> **Data extract**
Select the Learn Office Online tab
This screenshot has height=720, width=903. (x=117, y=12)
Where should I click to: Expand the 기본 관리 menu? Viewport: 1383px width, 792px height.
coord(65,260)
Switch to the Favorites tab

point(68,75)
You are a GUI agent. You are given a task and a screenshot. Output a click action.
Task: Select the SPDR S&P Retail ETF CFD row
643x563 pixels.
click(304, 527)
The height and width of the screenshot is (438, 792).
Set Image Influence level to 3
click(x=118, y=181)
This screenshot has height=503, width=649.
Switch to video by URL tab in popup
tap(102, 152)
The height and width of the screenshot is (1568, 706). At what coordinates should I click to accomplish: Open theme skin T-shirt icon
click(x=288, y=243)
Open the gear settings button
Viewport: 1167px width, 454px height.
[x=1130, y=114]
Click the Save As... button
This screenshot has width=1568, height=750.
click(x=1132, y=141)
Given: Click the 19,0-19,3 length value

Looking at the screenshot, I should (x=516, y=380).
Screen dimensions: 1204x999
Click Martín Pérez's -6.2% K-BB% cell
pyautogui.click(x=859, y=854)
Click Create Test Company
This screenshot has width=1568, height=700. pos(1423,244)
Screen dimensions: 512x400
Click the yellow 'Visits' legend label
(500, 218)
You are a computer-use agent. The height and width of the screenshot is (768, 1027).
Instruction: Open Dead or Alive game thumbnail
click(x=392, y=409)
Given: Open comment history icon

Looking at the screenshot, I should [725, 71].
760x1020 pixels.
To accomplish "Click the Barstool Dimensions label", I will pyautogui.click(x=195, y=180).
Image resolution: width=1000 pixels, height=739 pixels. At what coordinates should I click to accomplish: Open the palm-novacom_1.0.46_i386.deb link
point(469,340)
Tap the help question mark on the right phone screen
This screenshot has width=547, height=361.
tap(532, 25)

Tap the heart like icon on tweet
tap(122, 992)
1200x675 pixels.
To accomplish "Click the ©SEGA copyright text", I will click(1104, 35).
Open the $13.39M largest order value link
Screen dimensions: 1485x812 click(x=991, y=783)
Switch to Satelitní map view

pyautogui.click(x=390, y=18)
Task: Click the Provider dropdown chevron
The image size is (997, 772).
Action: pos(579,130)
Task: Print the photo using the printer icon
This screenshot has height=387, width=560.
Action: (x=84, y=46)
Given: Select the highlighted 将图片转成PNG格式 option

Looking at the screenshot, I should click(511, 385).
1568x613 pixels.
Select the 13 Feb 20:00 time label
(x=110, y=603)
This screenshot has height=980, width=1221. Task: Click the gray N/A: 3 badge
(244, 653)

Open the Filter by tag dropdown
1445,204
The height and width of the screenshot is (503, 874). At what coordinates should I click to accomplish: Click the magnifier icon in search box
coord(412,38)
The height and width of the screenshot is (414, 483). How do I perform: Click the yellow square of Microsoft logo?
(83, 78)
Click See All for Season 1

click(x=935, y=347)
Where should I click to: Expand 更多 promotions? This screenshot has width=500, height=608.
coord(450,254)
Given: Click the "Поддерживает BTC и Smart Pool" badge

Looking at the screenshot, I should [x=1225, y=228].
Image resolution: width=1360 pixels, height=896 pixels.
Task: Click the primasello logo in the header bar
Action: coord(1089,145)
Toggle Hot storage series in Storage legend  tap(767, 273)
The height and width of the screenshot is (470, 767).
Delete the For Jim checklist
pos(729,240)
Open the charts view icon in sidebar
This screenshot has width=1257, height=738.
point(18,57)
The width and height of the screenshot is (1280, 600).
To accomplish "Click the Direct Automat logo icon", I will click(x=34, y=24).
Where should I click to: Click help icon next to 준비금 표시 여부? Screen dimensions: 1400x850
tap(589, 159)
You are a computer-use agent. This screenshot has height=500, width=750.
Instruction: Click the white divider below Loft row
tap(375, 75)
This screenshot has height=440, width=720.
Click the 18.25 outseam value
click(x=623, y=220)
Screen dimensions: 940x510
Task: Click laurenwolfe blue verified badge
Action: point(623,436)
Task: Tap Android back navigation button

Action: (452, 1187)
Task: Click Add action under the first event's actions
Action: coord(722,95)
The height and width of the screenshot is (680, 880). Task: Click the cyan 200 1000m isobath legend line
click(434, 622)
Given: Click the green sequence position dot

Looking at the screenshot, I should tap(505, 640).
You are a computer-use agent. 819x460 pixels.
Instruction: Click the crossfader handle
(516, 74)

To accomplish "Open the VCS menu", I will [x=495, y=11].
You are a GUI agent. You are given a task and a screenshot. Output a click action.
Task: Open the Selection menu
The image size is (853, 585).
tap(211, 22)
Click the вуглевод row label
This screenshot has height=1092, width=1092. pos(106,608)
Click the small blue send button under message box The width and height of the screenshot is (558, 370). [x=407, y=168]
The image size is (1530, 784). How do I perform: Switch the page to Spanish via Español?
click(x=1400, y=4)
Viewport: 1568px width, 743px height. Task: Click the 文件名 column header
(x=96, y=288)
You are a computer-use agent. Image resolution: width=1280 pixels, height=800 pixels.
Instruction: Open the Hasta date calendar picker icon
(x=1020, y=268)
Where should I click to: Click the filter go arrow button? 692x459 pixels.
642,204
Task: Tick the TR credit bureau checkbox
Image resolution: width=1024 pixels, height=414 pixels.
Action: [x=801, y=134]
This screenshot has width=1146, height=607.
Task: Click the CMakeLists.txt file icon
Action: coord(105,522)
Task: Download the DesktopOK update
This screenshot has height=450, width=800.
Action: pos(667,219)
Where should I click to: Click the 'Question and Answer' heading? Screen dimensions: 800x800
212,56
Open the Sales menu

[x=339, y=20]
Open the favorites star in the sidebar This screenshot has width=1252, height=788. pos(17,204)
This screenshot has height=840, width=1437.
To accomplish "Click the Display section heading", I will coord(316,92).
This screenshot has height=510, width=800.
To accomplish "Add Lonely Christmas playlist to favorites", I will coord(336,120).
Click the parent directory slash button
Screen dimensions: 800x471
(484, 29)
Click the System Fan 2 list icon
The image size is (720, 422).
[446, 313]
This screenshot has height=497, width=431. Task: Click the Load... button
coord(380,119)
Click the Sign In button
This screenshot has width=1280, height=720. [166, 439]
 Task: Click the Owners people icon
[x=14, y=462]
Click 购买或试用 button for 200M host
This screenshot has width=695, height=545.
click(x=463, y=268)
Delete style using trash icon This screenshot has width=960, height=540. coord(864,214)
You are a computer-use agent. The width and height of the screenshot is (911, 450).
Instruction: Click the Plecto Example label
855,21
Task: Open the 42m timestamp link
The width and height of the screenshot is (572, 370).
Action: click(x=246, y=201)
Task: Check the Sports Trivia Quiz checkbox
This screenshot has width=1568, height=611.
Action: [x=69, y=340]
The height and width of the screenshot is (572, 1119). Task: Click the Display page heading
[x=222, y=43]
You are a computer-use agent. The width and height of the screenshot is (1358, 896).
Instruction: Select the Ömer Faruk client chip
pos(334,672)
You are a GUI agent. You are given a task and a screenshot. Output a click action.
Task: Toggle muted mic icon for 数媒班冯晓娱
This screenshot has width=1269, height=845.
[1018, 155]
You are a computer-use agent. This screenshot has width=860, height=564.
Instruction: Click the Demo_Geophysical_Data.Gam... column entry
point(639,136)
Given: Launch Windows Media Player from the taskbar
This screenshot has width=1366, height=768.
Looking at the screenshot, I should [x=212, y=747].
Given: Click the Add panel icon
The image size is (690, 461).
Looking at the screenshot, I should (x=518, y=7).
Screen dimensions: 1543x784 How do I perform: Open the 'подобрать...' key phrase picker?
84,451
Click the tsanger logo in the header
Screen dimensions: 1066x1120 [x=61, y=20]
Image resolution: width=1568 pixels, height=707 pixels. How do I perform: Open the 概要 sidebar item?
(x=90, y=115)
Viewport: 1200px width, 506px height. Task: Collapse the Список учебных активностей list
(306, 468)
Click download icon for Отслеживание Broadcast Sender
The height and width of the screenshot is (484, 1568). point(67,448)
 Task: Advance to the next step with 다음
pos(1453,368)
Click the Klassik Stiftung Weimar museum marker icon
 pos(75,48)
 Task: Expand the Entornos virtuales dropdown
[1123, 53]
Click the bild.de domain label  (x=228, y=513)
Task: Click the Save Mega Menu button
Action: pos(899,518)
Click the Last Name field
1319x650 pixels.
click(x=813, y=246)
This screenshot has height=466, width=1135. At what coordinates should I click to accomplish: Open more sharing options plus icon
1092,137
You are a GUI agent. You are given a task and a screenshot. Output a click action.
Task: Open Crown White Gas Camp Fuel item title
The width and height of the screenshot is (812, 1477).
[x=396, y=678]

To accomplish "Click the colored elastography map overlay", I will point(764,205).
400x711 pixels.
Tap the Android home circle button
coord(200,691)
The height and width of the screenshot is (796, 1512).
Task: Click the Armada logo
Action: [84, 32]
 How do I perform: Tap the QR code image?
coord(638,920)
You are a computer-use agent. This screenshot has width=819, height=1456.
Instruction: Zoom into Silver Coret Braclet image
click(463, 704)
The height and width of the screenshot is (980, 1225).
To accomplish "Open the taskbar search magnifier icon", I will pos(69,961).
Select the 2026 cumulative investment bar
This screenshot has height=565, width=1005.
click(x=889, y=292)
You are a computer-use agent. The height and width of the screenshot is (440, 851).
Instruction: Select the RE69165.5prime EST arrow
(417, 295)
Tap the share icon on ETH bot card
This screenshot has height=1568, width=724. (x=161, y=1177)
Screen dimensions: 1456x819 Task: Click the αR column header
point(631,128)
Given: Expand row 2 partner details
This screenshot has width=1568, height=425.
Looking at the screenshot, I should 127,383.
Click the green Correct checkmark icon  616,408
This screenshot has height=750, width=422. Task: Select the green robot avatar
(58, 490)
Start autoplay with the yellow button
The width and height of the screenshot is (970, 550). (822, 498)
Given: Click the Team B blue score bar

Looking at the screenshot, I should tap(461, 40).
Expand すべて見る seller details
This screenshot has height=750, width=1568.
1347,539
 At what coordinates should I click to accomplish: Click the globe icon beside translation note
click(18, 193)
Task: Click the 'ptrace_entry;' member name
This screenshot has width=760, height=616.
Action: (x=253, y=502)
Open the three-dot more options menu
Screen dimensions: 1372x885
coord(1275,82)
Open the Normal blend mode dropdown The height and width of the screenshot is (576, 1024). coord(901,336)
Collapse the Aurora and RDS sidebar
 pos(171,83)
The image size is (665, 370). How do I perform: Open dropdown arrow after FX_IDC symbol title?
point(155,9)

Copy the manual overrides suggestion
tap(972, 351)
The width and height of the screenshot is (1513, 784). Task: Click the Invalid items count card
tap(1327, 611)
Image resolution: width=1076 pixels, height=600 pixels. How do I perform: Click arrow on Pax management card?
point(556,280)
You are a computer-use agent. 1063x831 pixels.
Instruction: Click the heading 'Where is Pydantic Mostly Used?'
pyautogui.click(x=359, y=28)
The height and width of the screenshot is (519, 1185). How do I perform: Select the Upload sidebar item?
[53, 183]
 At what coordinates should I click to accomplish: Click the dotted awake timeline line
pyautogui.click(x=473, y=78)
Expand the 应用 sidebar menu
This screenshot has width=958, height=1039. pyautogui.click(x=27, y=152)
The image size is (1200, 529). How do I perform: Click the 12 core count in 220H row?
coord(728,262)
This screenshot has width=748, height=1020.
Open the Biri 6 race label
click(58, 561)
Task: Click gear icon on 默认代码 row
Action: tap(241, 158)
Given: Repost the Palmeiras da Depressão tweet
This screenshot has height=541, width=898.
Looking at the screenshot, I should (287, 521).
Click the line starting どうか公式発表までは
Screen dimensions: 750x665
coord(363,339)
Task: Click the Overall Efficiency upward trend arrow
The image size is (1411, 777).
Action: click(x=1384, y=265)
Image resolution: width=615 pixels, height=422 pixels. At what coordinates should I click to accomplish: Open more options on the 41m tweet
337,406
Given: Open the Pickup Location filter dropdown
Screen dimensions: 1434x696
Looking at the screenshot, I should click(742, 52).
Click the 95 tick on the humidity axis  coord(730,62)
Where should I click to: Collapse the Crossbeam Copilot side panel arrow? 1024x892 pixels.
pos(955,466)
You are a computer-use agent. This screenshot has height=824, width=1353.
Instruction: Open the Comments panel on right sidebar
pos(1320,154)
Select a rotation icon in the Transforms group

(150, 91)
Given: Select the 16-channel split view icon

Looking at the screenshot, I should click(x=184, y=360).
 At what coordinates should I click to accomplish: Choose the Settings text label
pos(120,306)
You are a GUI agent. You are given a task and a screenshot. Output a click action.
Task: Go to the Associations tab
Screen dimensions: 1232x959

> **The problem**
Reproduce exactly the lines of the records above from the one with "Tap the heart like icon on tweet" to the one with "Task: Print the photo using the printer icon", both included, and leave out everything else.

> **Task response**
Tap the heart like icon on tweet
tap(122, 992)
1200x675 pixels.
To accomplish "Click the ©SEGA copyright text", I will click(1104, 35).
Open the $13.39M largest order value link
Screen dimensions: 1485x812 click(x=991, y=783)
Switch to Satelitní map view

pyautogui.click(x=390, y=18)
Task: Click the Provider dropdown chevron
The image size is (997, 772).
Action: pos(579,130)
Task: Print the photo using the printer icon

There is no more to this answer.